Przytoczony fragment →
========================================================================

Dolar amerykański zwalnia, euro rośnie, a rynek złotego pozostaje spokojny

Dolar amerykański zwalnia, euro rośnie, a rynek złotego pozostaje spokojny
Komentarz walutowy MyBank.pl
Data dodania: 2025-12-05 (09:08)

Piątek 5 grudnia przynosi na globalnym rynku waluty mieszankę lekkiej ulgi i wyraźnego wyczekiwania. Po serii spokojnych sesji w Europie polski złoty utrzymuje się w okolicach najmocniejszych poziomów tego roku, podczas gdy dolar traci część wcześniejszej przewagi, a inwestorzy coraz śmielej wyceniają obniżki stóp procentowych w USA w 2026 roku. Na tle tego pejzażu rynek złotego wyróżnia się stabilnością – PLN nie jest gwiazdą globalnych nagłówków, ale konsekwentnie korzysta z poprawy sentymentu do rynków wschodzących.

Około południa czasu polskiego główne kursy walut wobec złotówki pozostają stosunkowo spokojne. Euro kosztuje na rynku międzybankowym w przybliżeniu 4,23 zł, co potwierdzają zarówno serwisy z bieżącymi notowaniami, jak i ostatnie odniesienia Europejskiego Banku Centralnego. Dolar amerykański (USD) jest notowany w rejonie 3,63–3,64 zł, z lekką różnicą pomiędzy rynkiem międzybankowym a ofertami bankowych kantorów internetowych. Frank szwajcarski, CHF, pozostaje w okolicach 4,52 zł, a za funt brytyjski, GBP, inwestorzy płacą około 4,84 zł. W tle widać także stabilizację walut surowcowych: dolar kanadyjski kosztuje w okolicach 2,60 zł, a jedna korona norweska (NOK) około 0,36 zł.

Na szerokim rynku kluczowy pozostaje układ sił między euro a dolarem. Po serii mocnych sesji, wspartych słabszymi danymi z rynku pracy w USA oraz rosnącą wyceną przyszłych obniżek stóp Fed, para EUR/USD krąży dziś w pobliżu 1,17, a euro utrzymuje pięciotygodniowe maksima wobec dolara. Inwestorzy wyraźnie zakładają scenariusz, w którym główna faza zacieśniania polityki pieniężnej w Stanach jest już za nami, a kolejne kwartały przyniosą stopniowe łagodzenie. W efekcie dolar amerykański jest pod presją na szerokim rynku, a waluty o wyższym ryzyku – w tym PLN – korzystają z przesunięcia kapitału w stronę aktywów bardziej ryzykownych.

========================================================================

Cel zadania → Wyodrębnij z komentarza walutowego fragment zaczynający się od słów „Piątek 5 grudnia” i kończący na słowach „do rynków wschodzących.”. Przepisz go dosłownie, bez żadnych zmian.

========================================================================

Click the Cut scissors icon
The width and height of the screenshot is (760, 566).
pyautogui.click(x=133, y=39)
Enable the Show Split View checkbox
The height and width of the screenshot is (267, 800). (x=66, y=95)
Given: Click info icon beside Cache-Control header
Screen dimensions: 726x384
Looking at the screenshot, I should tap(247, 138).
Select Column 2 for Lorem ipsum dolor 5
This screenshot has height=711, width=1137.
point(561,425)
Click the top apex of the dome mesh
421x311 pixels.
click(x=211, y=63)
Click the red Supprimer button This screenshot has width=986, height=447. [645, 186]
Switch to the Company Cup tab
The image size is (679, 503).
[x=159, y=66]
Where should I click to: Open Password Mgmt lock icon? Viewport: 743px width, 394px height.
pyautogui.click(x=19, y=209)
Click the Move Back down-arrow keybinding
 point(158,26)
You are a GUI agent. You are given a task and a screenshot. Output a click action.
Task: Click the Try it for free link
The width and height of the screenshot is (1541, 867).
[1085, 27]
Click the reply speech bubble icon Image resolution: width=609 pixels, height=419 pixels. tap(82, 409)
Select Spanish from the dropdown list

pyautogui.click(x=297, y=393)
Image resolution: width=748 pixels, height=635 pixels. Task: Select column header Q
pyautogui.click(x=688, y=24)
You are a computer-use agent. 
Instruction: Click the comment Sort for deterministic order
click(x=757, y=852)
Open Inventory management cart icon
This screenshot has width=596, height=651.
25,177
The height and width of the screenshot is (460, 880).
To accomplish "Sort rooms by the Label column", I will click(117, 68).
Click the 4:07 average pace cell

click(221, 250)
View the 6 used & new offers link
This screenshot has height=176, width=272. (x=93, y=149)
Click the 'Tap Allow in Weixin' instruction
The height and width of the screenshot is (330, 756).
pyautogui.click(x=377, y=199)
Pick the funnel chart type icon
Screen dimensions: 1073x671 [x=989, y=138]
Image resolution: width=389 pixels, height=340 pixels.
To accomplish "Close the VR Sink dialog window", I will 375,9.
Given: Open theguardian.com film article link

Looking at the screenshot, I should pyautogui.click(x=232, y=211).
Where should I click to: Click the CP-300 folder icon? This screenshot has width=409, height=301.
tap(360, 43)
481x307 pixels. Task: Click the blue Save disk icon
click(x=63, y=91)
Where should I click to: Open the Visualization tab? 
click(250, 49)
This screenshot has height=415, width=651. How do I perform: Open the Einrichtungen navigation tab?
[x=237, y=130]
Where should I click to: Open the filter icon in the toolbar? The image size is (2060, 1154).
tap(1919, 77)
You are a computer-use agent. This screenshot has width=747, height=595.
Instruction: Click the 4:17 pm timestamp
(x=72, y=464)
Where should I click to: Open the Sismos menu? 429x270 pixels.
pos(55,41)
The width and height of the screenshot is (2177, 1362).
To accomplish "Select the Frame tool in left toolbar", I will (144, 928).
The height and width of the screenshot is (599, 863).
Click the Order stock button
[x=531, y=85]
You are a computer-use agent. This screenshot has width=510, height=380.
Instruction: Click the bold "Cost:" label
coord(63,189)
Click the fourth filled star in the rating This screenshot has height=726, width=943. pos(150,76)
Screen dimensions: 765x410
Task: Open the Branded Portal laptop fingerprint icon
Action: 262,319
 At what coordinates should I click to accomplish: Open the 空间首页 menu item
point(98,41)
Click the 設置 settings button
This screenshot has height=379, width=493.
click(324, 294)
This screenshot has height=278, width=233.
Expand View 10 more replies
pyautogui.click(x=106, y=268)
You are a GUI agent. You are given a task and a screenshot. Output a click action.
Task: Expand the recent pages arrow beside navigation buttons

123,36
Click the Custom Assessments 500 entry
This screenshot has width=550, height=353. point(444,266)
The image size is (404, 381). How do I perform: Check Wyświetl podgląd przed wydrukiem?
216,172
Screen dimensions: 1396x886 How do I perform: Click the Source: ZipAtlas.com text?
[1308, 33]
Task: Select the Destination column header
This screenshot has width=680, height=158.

========================================================================

Rozwiązane zadanie →
Piątek 5 grudnia przynosi na globalnym rynku waluty mieszankę lekkiej ulgi i wyraźnego wyczekiwania. Po serii spokojnych sesji w Europie polski złoty utrzymuje się w okolicach najmocniejszych poziomów tego roku, podczas gdy dolar traci część wcześniejszej przewagi, a inwestorzy coraz śmielej wyceniają obniżki stóp procentowych w USA w 2026 roku. Na tle tego pejzażu rynek złotego wyróżnia się stabilnością – PLN nie jest gwiazdą globalnych nagłówków, ale konsekwentnie korzysta z poprawy sentymentu do rynków wschodzących.